The prospects are already there and we are excited to continue collaborating with the Ayb Educational Foundation. One area that we are looking to explore together is the sophisticated use of data to support students and teachers in the classroom. The world of data analytics and computing is changing very rapidly. Тhere are advances in machine learning, and artificial intelligence and there's no reason to think it will stop. Importantly, the world of education understands what power we can generate from that data and how that can support teachers in the classroom and the Ayb Foundation has ideas of how that might work. And we will collaborate and work together to understand how to implement it.

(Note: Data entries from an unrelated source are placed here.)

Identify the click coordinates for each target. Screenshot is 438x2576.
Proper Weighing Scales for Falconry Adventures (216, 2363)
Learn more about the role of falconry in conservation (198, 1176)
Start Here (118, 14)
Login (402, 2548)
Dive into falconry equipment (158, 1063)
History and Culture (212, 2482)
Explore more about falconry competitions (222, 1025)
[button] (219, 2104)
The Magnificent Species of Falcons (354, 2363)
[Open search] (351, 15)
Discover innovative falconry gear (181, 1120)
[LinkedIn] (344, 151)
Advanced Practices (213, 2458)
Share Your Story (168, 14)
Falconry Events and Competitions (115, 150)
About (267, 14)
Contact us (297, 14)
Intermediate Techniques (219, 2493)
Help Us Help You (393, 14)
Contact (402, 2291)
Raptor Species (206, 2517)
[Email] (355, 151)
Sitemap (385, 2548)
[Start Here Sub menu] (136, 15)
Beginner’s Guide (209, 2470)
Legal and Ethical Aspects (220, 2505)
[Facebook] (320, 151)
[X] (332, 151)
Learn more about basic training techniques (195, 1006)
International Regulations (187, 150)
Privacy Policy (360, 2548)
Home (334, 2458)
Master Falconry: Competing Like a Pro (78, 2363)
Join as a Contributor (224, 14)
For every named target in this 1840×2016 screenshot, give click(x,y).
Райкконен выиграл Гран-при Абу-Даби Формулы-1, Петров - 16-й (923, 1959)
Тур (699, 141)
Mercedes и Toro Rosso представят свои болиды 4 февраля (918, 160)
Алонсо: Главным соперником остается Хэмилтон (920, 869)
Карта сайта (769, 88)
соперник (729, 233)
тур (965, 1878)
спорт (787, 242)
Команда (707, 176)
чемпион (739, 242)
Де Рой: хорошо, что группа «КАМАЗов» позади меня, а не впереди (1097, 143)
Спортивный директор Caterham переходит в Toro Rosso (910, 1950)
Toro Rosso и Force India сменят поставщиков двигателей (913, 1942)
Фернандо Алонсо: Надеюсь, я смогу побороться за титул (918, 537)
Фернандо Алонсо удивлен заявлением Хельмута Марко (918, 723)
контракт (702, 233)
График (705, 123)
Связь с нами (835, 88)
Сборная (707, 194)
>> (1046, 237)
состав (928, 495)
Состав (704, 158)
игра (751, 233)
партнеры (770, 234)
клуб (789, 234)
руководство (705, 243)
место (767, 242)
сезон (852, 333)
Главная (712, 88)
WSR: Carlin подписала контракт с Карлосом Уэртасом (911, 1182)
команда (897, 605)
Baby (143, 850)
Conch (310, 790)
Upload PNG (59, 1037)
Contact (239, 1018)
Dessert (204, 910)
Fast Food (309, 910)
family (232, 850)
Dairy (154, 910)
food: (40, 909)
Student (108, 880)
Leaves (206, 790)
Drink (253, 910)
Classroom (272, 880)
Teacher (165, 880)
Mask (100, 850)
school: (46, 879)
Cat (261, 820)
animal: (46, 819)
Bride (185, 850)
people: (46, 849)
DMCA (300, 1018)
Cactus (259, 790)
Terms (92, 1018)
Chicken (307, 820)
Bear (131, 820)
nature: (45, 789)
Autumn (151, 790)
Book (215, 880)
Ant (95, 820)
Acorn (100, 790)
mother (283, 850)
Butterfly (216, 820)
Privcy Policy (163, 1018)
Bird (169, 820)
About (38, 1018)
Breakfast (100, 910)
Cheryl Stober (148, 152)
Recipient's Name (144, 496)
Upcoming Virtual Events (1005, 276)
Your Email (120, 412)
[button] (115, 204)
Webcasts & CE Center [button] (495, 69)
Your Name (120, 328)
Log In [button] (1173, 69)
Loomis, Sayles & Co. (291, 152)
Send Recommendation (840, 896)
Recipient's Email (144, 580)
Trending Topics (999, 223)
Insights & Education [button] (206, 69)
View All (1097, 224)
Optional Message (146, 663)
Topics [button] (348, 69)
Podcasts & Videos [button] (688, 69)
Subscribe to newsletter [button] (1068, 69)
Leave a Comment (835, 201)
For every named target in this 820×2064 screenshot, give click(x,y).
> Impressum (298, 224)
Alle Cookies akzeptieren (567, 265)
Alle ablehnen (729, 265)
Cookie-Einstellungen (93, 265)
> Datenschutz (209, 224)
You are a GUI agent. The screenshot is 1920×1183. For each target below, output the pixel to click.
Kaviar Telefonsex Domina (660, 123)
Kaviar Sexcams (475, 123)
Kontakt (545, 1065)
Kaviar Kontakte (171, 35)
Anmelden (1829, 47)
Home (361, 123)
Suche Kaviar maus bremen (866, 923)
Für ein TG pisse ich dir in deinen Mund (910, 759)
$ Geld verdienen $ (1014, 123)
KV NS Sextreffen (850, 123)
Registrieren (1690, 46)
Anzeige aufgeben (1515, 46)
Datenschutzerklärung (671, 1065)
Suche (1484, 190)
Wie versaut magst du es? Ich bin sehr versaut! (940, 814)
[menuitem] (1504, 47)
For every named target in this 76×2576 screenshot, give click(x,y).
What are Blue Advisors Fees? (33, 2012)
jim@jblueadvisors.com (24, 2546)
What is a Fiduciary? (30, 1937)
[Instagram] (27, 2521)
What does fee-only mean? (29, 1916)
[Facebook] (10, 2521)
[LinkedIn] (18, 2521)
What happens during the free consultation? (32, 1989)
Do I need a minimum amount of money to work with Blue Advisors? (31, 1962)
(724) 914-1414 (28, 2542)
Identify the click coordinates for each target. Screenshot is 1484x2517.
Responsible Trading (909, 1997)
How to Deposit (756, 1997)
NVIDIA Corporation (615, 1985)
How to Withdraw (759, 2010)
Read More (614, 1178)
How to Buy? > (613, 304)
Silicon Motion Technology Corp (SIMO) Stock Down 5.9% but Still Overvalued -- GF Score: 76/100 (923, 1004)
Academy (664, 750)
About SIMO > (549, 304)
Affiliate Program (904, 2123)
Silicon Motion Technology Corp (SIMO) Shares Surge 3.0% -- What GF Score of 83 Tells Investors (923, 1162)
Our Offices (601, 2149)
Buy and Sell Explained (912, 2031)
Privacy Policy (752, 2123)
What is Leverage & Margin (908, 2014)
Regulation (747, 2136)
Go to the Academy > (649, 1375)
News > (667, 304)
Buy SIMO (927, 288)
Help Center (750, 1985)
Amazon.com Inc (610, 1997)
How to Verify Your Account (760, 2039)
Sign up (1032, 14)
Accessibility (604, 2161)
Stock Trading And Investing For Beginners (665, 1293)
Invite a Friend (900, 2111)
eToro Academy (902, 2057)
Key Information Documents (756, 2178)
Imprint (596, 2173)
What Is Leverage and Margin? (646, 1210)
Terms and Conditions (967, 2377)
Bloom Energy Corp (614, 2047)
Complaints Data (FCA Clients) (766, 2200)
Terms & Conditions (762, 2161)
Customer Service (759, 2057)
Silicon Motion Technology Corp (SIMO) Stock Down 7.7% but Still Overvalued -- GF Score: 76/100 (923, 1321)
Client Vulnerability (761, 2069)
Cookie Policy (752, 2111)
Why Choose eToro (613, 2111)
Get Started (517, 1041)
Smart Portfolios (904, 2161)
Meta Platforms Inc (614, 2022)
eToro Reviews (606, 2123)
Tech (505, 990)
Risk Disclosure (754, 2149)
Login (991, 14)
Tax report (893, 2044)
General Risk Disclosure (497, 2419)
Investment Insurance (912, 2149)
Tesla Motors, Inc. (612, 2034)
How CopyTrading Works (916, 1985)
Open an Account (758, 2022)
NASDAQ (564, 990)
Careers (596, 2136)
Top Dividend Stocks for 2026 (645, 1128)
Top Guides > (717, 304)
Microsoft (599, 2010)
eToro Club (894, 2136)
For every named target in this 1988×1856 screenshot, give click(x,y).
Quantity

It’s not about trying to replace teachers with computers, it’s about understanding what teachers do well that computers can’t do, and free them perhaps from the more mechanical elements of the job by training sophisticated computer programs to do it, to free time from teachers so they have more time to focus on their teaching and students’ learning. And we certainly are able to build products and services that will be beneficial for schools of today and of the future. This is a priority for both Cambridge Assessment and the Ayb Foundation and it’s a priority for both organizations that we can find ways in which we can combine skills and resources to explore the area further.
- Does it mean that the traditional classroom will go online?
The key thing is to learn how computers can support teachers in the classroom and not think of how they can replace them. There are things that school does other than just instruction. Part of the reason you go to school is to learn about social interaction, and how to operate in groups, teams, etc., and that is very difficult to replicate online. In this regard, I can’t see that in my lifetime in the primary model of education we will arrive in a situation where we won’t have classrooms in schools. However, classrooms themselves will be very different from where they are now; they will have more project-based learning, more individualized learning, we will have teachers that will be facilitating the learning process in different ways, etc.
- Will the result of the new area of collaboration be available for schools in Armenia?
Together with the Ayb Educational Foundation, we’ve always been thinking about designing things that could be taken out to the country nationally. And that is the Ayb Foundation’s vision. That was the vision that they articulated to Cambridge Assessment when we started working on the Araratian Baccalaureate. Together we build systems that will support the national curriculum and we are eager to roll them out and make available for schools in Armenia, but it’s really up to authorities and policy makers in Armenia whether it rolls out to all schools or a set of schools or doesn’t roll out at all.